Vivemos tempos absurdos, em que o culto da juventude nos faz esquecer que todos nascemos para envelhecer

Li algures que a boa mãe é aquela que se vai tornando cada vez mais desnecessária com o passar do tempo. Não porque deixe de ser amada, mas porque soube dar asas aos filhos para que estes pudessem voar e tornar-se seres independentes e fortes.

Compreendo perfeitamente a lógica psicanalítica do raciocínio – eu também quero tornar-me “desnecessária” – mas confesso que falha um pouco comigo, mulher feita que continua a ligar à mãe todos os dias numa mal disfarçada ânsia de colo. E ligo-lhe de manhã, à tarde, à noite, sempre que uma pausa o permite, já que, entre nós, há sempre tema de conversa, seja ele banal, seja ele mais profundo ou existencial. A minha mãe, na verdade, tornou-se cada vez mais necessária com o passar do tempo como se a sua presença me obrigasse, eticamente, a ser a mulher independente e forte que sou e que, honra lhe seja feita, não é mais do que o seu próprio reflexo.
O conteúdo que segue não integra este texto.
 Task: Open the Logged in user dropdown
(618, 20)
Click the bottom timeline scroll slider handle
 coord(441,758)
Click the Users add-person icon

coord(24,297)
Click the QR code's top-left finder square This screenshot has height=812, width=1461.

Pensei nisto há minutos, depois de ouvir a notícia de um ancião que foi abandonado no hospital no dia de natal, após receber alta. A ambulância levara-o a casa, mas ninguém lhe abrira a porta para o receber. Ninguém. Teve de voltar para a instituição, onde, num corredor frio e cinzento, outros tantos idosos o esperavam. Outros iguais a ele, unidos pela mesma condição – o abandono. Imagino-os, tento imaginá-los na sua dor. Corpos errantes, olhos perdidos. Almas vazias. É quase impossível dimensioná-los porque a solidão não tem dimensão. A traição também não. A deslealdade e a ingratidão muito menos. Penso nisto e a tristeza invade-me. Se fosse a minha mãe, o meu pai? Se tivesse sido um dos meus avôs, das minhas avós? Se alguma vez for um dos meus irmãos, o meu filho, eu? Gelam-me essas possibilidades.
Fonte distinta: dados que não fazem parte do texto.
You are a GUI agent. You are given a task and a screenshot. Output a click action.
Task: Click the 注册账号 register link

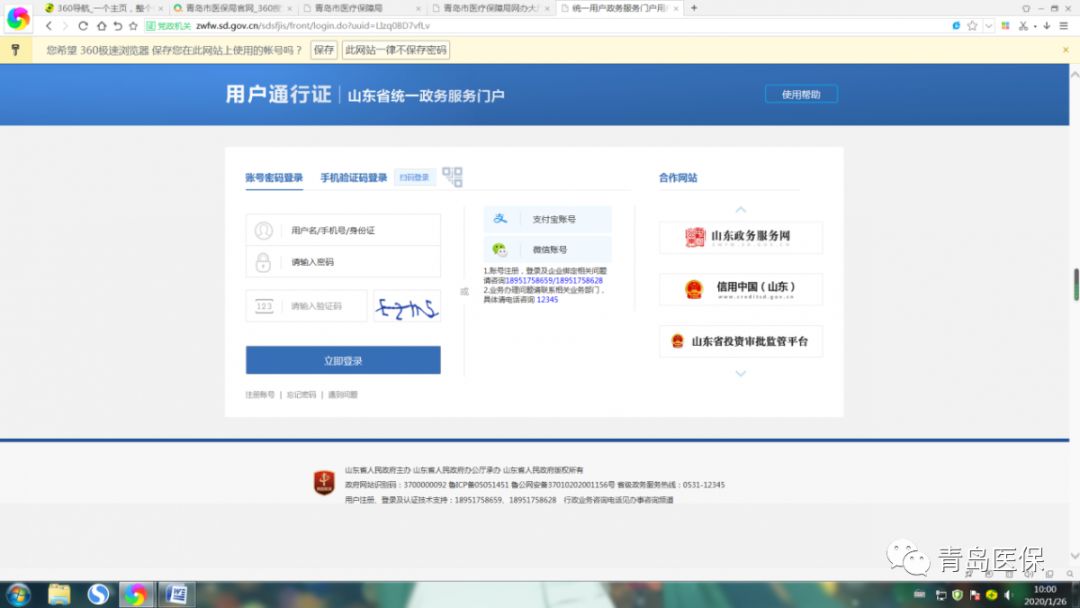(x=260, y=395)
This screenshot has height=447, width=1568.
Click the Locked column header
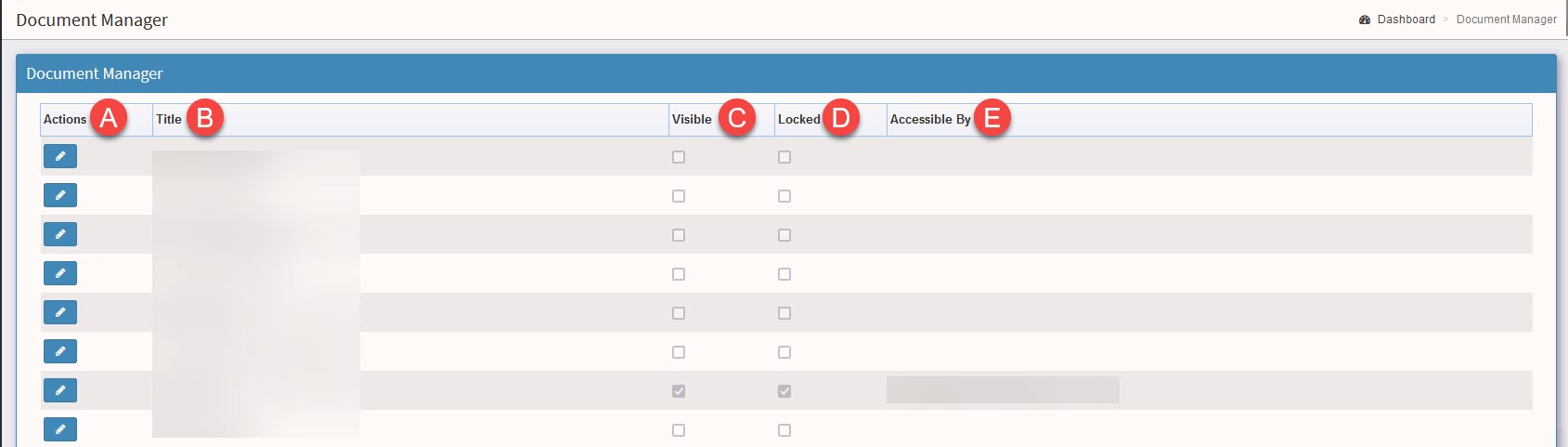click(798, 119)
Vivemos tempos absurdos, em que o culto da juventude nos faz esquecer que todos nascemos para envelhecer. É a nossa condição. Ninguém, já dizia o poeta, resiste ao deus atroz que os próprios filhos devora sempre. Os filhos somos nós e esse deus atroz é Cronos, o Tempo, que em cada dia que passa nos delapida subtilmente a robustez e a pujança que nos faz hoje donos do mundo. A alma, essa muitas vezes mantém-se consciente para perceber o que somos, o que nos tornamos e o que aqueles que deviam cuidar de nós fizeram quando mais precisávamos deles. Os idosos abandonados sabem do que falo. Os deixados no corredor do hospital e noutros tantos corredores da vida. Os de pijama desbotado. Os maltratados física e psicologicamente. Os explorados. Os violentados por filhos e por netos. Os “velhos”.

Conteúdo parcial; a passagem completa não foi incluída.